## [Instructions for the task]
Copy exactly the stretch of lines from the one holding "The image size is (665, 454)." through the last line of the data below, inclusive. Leave out pictures.

## [Provided records]
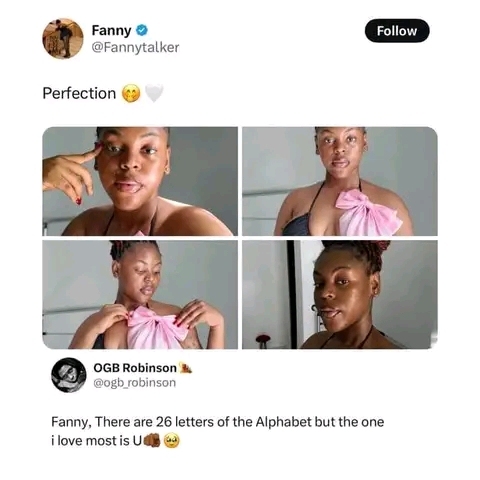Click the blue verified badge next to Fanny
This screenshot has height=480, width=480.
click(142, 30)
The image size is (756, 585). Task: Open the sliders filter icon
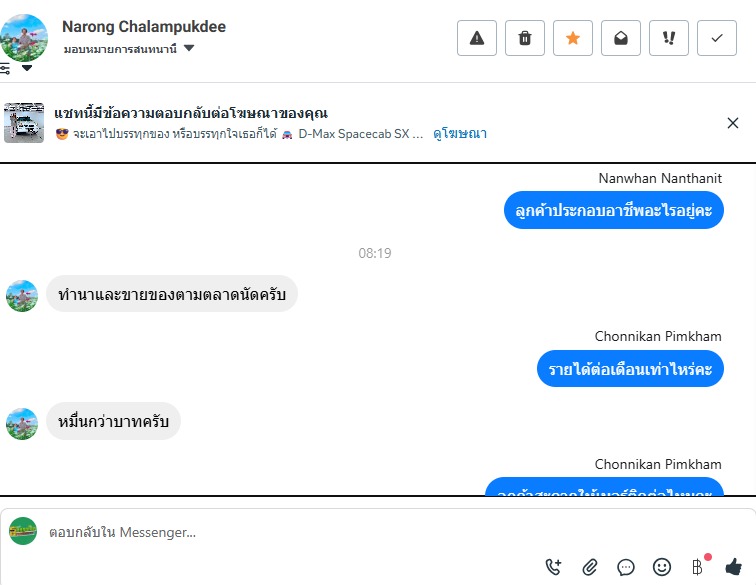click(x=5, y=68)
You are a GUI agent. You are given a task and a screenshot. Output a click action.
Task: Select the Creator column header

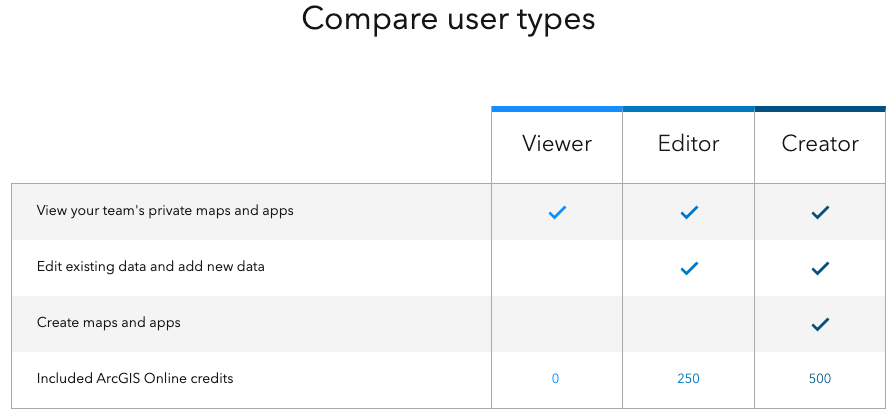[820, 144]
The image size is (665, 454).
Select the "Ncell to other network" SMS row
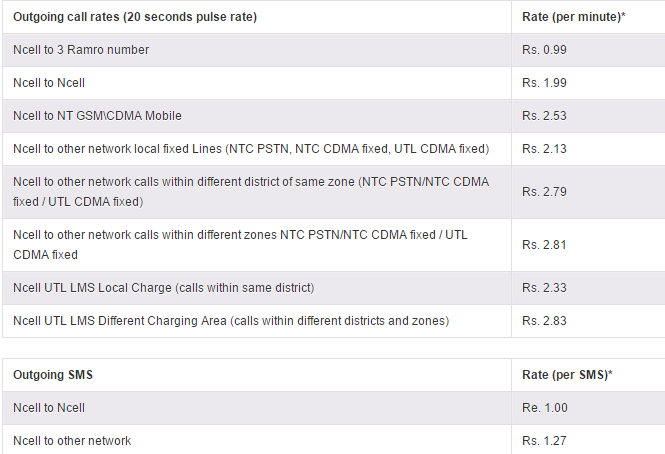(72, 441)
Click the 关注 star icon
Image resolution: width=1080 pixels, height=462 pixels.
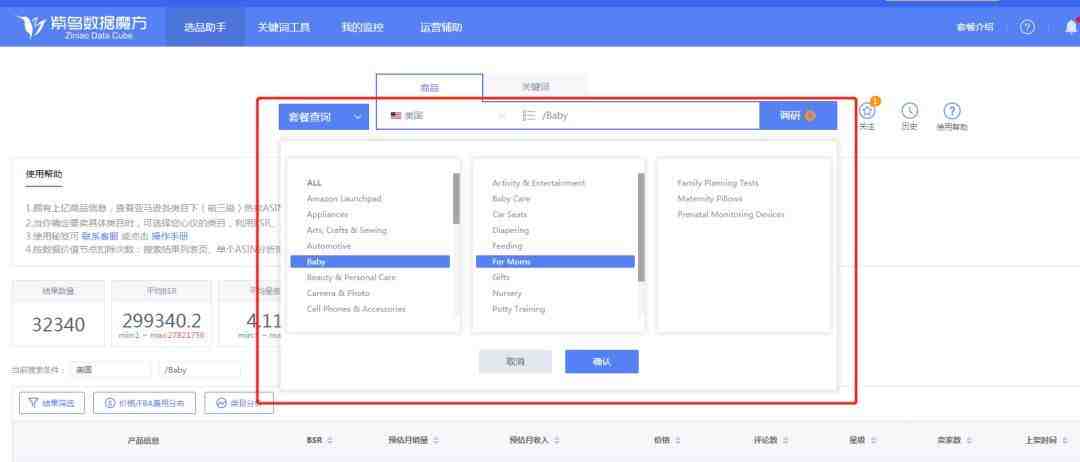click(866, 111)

## [Result for this exercise]
The image size is (665, 454).
Select the "Ncell to other network" SMS row
(72, 441)
Click the 关注 star icon
Image resolution: width=1080 pixels, height=462 pixels.
click(866, 111)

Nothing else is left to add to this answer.